Semantic background subtraction

M. Braham, S. Piérard and M. Van Droogenbroeck

September 2017

Original scientific paper available in PDF
Source code available at http://www.telecom.ulg.ac.be/semantic
How to cite this work:
M. Braham, S. Piérard and M. Van Droogenbroeck, Semantic background subtraction,
IEEE International Conference on Image Processing (ICIP), Beijing, September 2017.

Summary

We introduce the notion of semantic background subtraction, a novel framework for motion detection in video sequences. The key innovation consists to leverage object-level semantics to address the variety of challenging scenarios for background subtraction. Our framework combines the information of a semantic segmentation algorithm, expressed by a probability for each pixel, with the output of any background subtraction algorithm to reduce false positive detections produced by illumination changes, dynamic backgrounds, strong shadows, and ghosts. In addition, it maintains a fully semantic background model to improve the detection of camouflaged foreground objects. Experiments led on the CDNet dataset show that we managed to improve, significantly, almost all background subtraction algorithms of the CDNet leaderboard, and reduce the mean overall error rate of all the 34 algorithms (resp. of the best 5 algorithms) by roughly 50% (resp. 20%).
Keywords: background subtraction, change detection, semantic segmentation, scene labeling, classification

1 Introduction

Background subtraction is a popular approach for detecting moving objects in video sequences.

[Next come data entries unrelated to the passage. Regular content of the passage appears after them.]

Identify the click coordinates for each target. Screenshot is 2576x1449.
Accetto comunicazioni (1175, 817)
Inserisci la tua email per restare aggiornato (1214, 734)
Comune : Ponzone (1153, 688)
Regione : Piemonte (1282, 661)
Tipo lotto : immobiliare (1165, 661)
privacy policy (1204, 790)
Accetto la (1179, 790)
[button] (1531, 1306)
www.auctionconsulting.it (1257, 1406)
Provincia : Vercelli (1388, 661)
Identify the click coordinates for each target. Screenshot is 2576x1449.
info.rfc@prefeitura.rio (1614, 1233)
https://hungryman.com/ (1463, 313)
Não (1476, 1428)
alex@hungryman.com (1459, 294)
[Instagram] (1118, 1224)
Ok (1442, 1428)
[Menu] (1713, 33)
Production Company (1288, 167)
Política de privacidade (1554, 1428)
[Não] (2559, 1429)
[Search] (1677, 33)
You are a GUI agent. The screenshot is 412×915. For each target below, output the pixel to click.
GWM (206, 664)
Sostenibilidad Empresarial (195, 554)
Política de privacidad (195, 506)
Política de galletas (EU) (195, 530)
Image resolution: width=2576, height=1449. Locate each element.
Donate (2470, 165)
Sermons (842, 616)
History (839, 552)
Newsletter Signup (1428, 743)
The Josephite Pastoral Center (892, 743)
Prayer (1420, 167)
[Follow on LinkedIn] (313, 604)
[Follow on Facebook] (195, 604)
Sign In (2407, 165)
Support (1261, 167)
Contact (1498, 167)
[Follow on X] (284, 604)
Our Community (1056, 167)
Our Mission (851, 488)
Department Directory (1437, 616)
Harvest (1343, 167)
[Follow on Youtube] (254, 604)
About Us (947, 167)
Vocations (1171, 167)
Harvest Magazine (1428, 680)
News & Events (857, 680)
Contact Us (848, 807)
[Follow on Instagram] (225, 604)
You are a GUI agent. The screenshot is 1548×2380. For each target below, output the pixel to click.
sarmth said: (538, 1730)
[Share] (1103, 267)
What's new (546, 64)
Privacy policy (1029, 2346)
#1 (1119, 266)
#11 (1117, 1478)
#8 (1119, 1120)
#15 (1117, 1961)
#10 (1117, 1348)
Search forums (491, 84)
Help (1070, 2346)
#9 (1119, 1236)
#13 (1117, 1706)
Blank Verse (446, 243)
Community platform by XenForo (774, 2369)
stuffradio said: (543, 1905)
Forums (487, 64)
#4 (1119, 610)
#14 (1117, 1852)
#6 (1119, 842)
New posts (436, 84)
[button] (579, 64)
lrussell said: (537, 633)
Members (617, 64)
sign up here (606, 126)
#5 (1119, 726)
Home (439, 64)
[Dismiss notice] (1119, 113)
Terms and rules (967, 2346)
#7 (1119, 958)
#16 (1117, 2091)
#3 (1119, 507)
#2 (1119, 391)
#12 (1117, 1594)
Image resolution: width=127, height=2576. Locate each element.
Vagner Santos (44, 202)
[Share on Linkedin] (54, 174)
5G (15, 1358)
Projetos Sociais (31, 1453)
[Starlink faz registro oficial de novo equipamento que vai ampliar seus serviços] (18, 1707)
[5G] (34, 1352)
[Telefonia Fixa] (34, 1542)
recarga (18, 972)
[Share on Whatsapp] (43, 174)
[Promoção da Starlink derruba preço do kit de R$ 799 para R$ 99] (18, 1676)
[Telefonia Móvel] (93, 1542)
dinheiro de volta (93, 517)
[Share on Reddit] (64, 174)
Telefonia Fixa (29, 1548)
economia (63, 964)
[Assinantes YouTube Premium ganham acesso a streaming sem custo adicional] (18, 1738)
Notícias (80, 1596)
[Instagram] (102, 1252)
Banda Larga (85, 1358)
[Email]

The basic idea consists in comparing each video frame with an adaptive background model (which can be reduced to a single image) free of moving objects. Pixels with a noticeable difference are assumed to belong to moving objects (they constitute the foreground) while others are classified as background.
Over the last two decades, a large number of methods have been proposed for this task (see [13, 19] for reviews). Most of them model the background and classify pixels using low-level features such as color components [3, 12], edges [20], texture descriptors [16], optical flow [11], or depth [10]. A comprehensive review and classification of features used for background modeling can be found in [18]. While most of these features can be computed with a very low computational load, they cannot address simultaneously the numerous challenges arising in real-world video sequences such as illumination changes, camouflage, camera jitter, dynamic backgrounds, shadows, etc. Upper bounds on the performance of pixel-based methods based exclusively on RGB color components were simulated in [15]. In particular, it was shown that background subtraction algorithms fail to provide a perfect segmentation in the presence of noise and shadows, even when a perfect background image is available.
figure images/fig1.png
Figure 1 We present a framework that improves the binary segmentation maps produced by background subtraction algorithms by leveraging object-level semantics provided by a semantic segmentation algorithm (see Section 2↓).
Our solution consists in the introduction of semantics. Humans can easily delineate relevant moving objects with a high precision because they incorporate knowledge from the semantic level: they know what a car is, recognize shadows, distinguish between object motion and camera motion, etc. The purpose of semantic segmentation (also known as scene labeling or scene parsing) is to provide such information by labeling each pixel of an image with the class of its enclosing object or region. The task is difficult and requires the simultaneous detection, localization, and segmentation of semantic objects and regions. However, the advent of deep neural networks within the computer vision community and the access to large labeled training datasets have dramatically improved the performance of semantic segmentation algorithms [8, 17, 5, 7]. These improvements have motivated their use for specific computer vision tasks, such as optical flow estimation [9]. In this paper, we leverage object-level semantics for motion detection in video sequences and present a generic framework to improve background subtraction algorithms with semantics.
The outline of the paper is as follows. We describe the details of our semantic background subtraction framework in Section 2↓. In Section 3↓, we apply our proposed approach to all the 34 background subtraction methods whose segmentation maps are available on the website of the CDNet dataset [21] (named CDNet hereafter) and discuss the results. Finally, Section 4↓ concludes the paper.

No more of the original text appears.